Now, you might expect women who attend ANCs and have assisted deliveries to be less likely to be infected with HIV, but you'd be wrong. In many instances they are more likely to be infected, sometimes a lot more likely. Indeed, some countries with the highest HIV prevalence figures also have the highest ANC and attended birth figures, Swaziland, Lesotho, Namibia and Zimbabwe, for example. The contrary tends to be true of low prevalence countries in sub-Saharan Africa.

This is not to say that HIV is never transmitted through heterosexual sex, or that it is always transmitted through unsafe healthcare (even among women). It's just a clear indication that we need to know exactly what contribution heterosexual behavior makes to epidemics, and what contribution may be made by non-sexual routes, such as unsafe healthcare, cosmetic care and perhaps other practices.

The whole concept of a UN agency set up to 'fight' one disease is bad enough. But it's a whole lot worse if they and the rest of the industry continue to squander precious resources on poorly targeted and ineffective interventions. Resources need to be spent on health, defined as "a state of complete physical, mental and social well-being and not merely the absence of disease or infirmity" (there's no irony intended in citing WHO here).

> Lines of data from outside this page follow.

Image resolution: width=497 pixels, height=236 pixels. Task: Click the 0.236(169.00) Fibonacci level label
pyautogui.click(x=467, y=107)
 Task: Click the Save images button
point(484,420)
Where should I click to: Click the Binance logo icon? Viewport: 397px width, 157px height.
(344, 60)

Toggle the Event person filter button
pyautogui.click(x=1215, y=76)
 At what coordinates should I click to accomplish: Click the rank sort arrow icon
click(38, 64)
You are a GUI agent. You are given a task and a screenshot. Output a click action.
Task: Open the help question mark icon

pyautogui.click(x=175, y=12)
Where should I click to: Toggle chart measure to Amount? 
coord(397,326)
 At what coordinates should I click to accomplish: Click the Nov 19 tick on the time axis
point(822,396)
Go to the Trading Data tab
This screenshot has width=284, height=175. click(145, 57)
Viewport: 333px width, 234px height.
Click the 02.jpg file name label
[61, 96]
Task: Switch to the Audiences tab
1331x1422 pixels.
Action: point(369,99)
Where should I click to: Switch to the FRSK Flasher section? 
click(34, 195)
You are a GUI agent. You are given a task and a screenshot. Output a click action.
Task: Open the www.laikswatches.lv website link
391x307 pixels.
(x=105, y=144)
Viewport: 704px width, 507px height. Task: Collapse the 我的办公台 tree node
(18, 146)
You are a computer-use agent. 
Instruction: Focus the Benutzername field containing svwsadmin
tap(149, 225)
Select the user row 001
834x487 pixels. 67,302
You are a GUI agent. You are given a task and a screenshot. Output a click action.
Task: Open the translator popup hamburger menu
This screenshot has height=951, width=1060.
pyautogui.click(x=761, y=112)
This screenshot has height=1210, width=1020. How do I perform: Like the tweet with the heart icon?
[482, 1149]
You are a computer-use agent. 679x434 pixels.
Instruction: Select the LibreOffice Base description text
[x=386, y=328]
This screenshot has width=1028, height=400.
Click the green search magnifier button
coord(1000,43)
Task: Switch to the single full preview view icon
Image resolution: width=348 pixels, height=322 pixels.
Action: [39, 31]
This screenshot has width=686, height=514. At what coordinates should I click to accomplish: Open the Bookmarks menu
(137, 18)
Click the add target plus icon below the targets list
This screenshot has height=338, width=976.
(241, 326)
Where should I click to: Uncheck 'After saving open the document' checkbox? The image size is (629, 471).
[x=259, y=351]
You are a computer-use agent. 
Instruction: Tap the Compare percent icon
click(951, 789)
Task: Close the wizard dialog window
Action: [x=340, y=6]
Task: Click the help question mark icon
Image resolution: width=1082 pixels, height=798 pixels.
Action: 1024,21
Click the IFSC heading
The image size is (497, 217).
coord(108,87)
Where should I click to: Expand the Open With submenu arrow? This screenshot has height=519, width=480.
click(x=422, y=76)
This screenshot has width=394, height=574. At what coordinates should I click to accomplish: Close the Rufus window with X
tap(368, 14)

Apparently one third of all aid in Tanzania is being spent on HIV, which leaves the other two thirds to be spent on other development areas. So perhaps some of that will eventually be used to address the many poorer, less well educated, jobless people living in rural areas with virtually no infrastructure or social services, but who are HIV negative. They will likely remain negative if even a fraction of available donor funding is spent on working out the relative contribution of unsafe healthcare to the worst HIV epidemics in the world and addressing this issue, however belatedly.